確かに、クーデターとか、怖いわ……。そんなの企んでて、首謀者ってバレたら、さすがに捕まっちゃうよね???
「そ、それは怖いね。」
「だろー?……それに僕さ、クーデターなんかして、ヴァィスが居なくなったらちょっと寂しいなーって思うんだ……。」
「アーテル君……。」
アーテル君ってこう見えて、それなりに王子様を大切に思ってたんだね……。思わず、従兄弟の絆に感心してしまう。

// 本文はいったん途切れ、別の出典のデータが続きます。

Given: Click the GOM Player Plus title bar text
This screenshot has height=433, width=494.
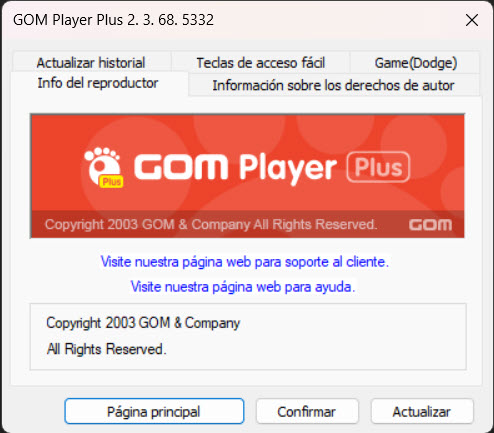Looking at the screenshot, I should [x=113, y=20].
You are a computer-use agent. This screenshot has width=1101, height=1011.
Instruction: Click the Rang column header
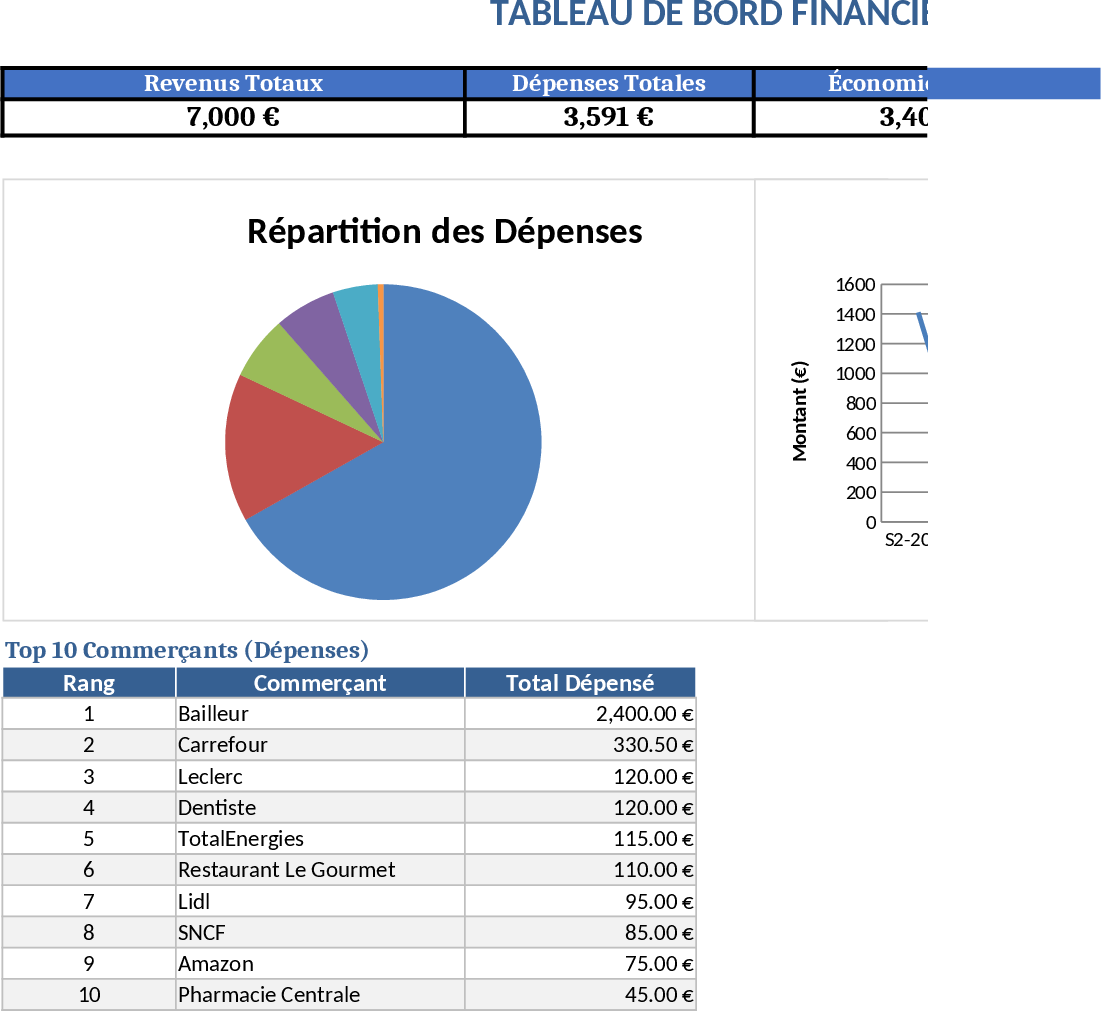[89, 683]
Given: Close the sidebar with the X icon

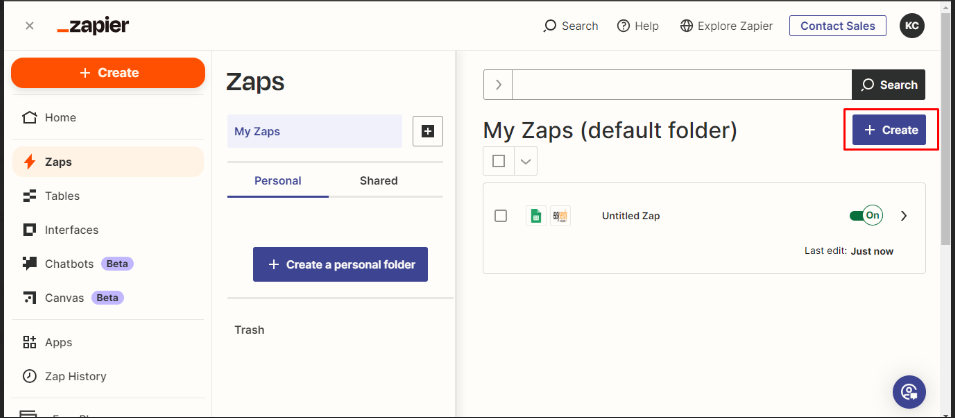Looking at the screenshot, I should (x=29, y=26).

「ん……。僕、どっちかっていうと、長く楽しみたい派なんだよね?だから、ヴァイスのスペアとしてアイツの側でずーっとアイツをイライラさせる方が、魅力的だなーって思うんだ!」
……。
……。
え、えっと……こ、これはどうとらえるべきか……。
「それに、王様になったら、ジョーヌちゃんは僕と結婚してくれないんでしょ?……だから、最低でも結婚するまでは、そんな気は起こさないからね?!」
……えっと。
なんか、迂闊に返事するのやめとこう。これで変な返答をすると、例の『結婚に前向きでありがとう!』ってヤツになるに決まってるからね。私だって学んでますよ……?

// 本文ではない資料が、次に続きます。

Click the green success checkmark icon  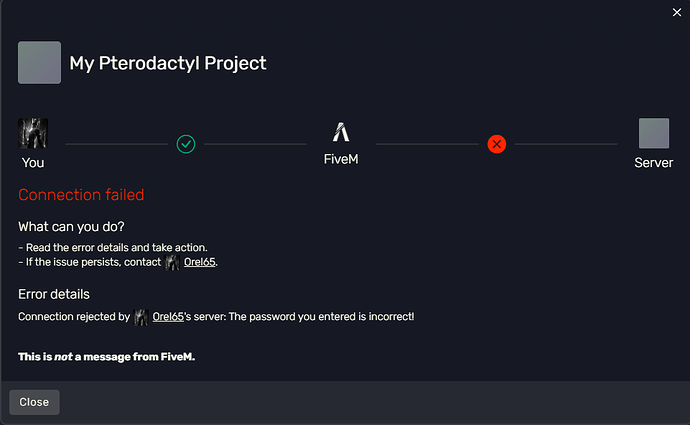(186, 144)
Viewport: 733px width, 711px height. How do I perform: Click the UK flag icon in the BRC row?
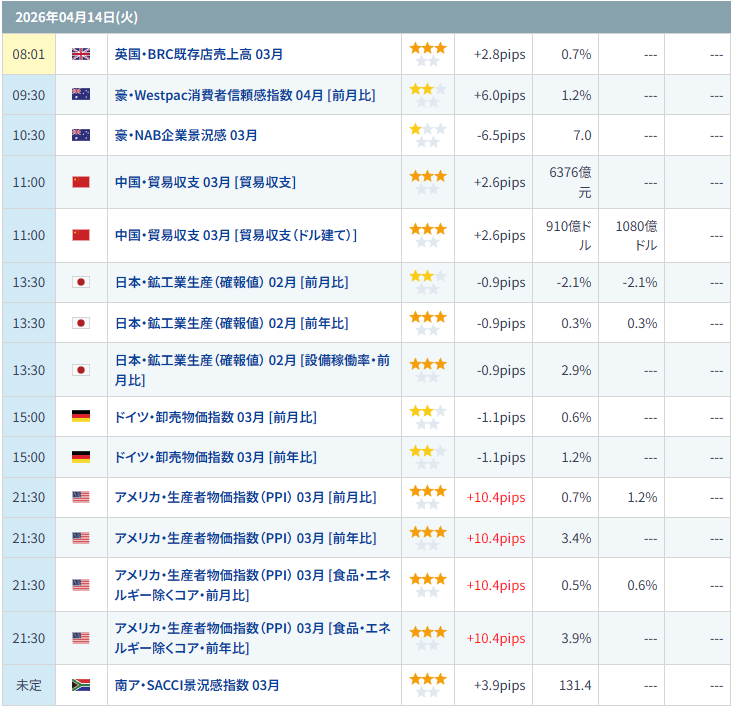click(81, 54)
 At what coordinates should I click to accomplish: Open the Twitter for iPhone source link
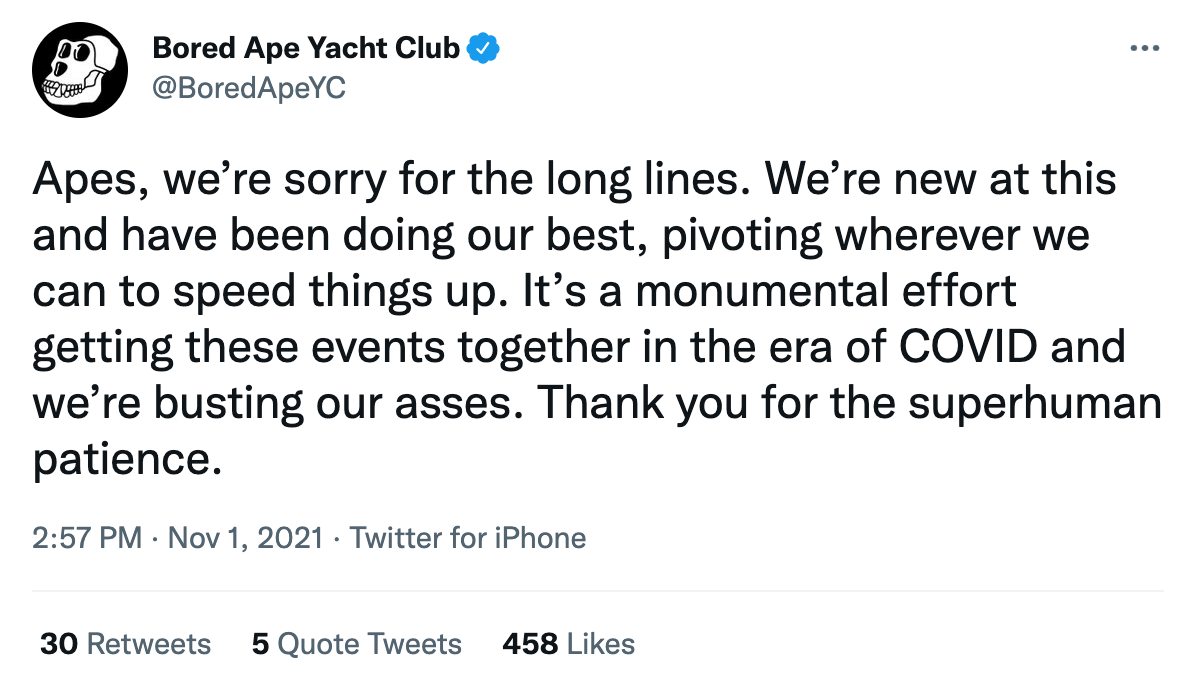point(468,538)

「……あ!……そういえば、何でヴァイス様とルージュ様の味を知ってるんですか?アーテル君は、2人とキスしたの?!」
「えー。その言い方、やめてよ。キモいだろ?……ま、キスしたけどさ。……2人が魔力切れで倒れそうになったから、僕があげたの。僕たちさ、魔術の先生が同じで、たまに一緒に練習してたんだ。まさかルージュが魔力を感じて無いアホだとは知らなかったけど……。始めたばかりの頃ってさ、加減が分からずに使い過ぎてよくへばっちゃうんだよね……それで。」
あー……。そういう事……。
でも、あの二人なら「アーテルからの施しは受けん!」とか言いそうだけど……?
「グッタリ動けなくなってる2人に無理矢理に分けてあげるのが最高に楽しいんだよね?!……2人とも、動けるようになると、めっちゃ不機嫌なの。しかもルージュのファーストキスって僕らしいよ?ウケる!……でも、動けないままってのも困るから、不本意なのに『ありがとう。』ってお礼を言ってくるんだ。……面白いだろ?!」
……すさまじい性格の悪さですね。
なんとなく気づいてましたが。
「もう!仲良くしなきゃダメなんじゃないんですか?」
「えー?嫌われても僕は、別にいーんだけどな?でも、ジョーヌちゃんが仲良くしてって言うなら、考えとく。……ちなみにね、2人がどんな味かって言うと……。」
アーテル君がそう言いかけると、コンコンとノックの音が聞こえ、メイドさんが船が街に着いた事を知らせてくれた。
◇◇◇
「うわぁぁぁ!!!すっごい!!!」
船から降りてやって来た対岸の街は、とても賑わっている異国情緒あふれる大きな街だった。私はアーテル君の話から、勝手に小さな漁村を想像していたが、この街は漁師街というだけでなく、交易をする港もあるそうで、街はとても大きく異国のもので溢れていた。
「ジョーヌちゃん、あっちにお花屋さんがあるって。」
アーテル君に言われ、行ってみると、お花屋さんには見た事のない種類の、美しい草花の苗が、所狭しと並べられていた。あまりのボリュームと見応えに、目移りしてしまうし、見ているだけでも、すごく楽しい!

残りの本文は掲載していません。